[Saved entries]
*** Begin section ***
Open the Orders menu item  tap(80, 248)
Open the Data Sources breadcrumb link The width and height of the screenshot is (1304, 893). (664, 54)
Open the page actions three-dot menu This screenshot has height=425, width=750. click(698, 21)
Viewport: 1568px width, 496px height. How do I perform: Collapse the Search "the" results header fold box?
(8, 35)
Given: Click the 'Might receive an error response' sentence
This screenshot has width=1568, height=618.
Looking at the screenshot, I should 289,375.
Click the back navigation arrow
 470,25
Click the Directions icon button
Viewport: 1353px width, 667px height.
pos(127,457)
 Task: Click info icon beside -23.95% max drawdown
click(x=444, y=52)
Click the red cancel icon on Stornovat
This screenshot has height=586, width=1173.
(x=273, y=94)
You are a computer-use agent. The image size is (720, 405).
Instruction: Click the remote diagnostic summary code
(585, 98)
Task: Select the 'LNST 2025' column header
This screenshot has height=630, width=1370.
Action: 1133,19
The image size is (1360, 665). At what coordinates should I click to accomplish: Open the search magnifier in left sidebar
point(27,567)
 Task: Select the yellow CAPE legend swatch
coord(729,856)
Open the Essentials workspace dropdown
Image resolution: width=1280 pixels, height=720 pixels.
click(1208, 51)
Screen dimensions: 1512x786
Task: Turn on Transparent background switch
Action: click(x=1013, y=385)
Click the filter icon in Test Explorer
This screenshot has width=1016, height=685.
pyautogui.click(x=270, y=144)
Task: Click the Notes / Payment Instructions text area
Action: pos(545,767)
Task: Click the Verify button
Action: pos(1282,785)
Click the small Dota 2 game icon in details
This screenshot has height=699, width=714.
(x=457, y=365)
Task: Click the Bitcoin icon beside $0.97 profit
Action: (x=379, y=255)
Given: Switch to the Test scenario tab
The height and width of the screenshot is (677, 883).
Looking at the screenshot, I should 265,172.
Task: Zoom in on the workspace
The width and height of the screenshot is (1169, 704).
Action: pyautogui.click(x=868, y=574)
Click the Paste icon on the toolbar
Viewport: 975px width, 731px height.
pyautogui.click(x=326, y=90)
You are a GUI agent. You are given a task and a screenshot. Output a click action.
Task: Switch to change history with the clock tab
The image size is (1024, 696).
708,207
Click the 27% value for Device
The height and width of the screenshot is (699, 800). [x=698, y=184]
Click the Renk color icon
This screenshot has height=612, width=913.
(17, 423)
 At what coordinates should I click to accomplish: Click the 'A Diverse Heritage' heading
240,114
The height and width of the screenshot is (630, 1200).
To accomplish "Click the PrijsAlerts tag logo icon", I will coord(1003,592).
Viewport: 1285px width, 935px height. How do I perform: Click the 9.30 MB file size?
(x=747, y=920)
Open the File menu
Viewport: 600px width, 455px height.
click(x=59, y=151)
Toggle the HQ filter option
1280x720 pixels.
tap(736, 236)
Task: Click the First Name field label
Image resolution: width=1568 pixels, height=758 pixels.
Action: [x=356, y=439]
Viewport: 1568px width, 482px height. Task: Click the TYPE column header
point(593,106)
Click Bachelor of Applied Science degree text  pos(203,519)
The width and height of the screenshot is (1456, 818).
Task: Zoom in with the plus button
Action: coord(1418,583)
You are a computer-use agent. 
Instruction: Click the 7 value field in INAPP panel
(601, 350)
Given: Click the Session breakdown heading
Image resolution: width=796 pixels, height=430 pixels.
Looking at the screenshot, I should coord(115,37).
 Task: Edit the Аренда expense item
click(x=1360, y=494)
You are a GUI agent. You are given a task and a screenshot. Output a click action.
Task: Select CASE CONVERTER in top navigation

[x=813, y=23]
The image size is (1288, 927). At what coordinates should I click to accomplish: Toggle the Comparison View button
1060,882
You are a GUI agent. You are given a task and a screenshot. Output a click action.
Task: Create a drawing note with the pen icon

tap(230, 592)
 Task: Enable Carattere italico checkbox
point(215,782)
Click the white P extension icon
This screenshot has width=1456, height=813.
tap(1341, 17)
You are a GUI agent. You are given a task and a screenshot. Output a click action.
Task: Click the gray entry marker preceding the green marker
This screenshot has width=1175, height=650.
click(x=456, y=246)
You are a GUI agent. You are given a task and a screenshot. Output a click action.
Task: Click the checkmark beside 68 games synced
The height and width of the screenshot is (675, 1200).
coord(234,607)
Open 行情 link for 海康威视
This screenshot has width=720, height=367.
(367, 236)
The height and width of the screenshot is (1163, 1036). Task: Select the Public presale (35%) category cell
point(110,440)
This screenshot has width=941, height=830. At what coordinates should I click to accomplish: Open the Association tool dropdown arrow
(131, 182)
*** End section ***
• WORK REQUIRED: Which lines above include the word "menu"? Return each one.

• EXPECTED OUTPUT:
Open the Orders menu item  tap(80, 248)
Open the page actions three-dot menu This screenshot has height=425, width=750. click(698, 21)
Open the File menu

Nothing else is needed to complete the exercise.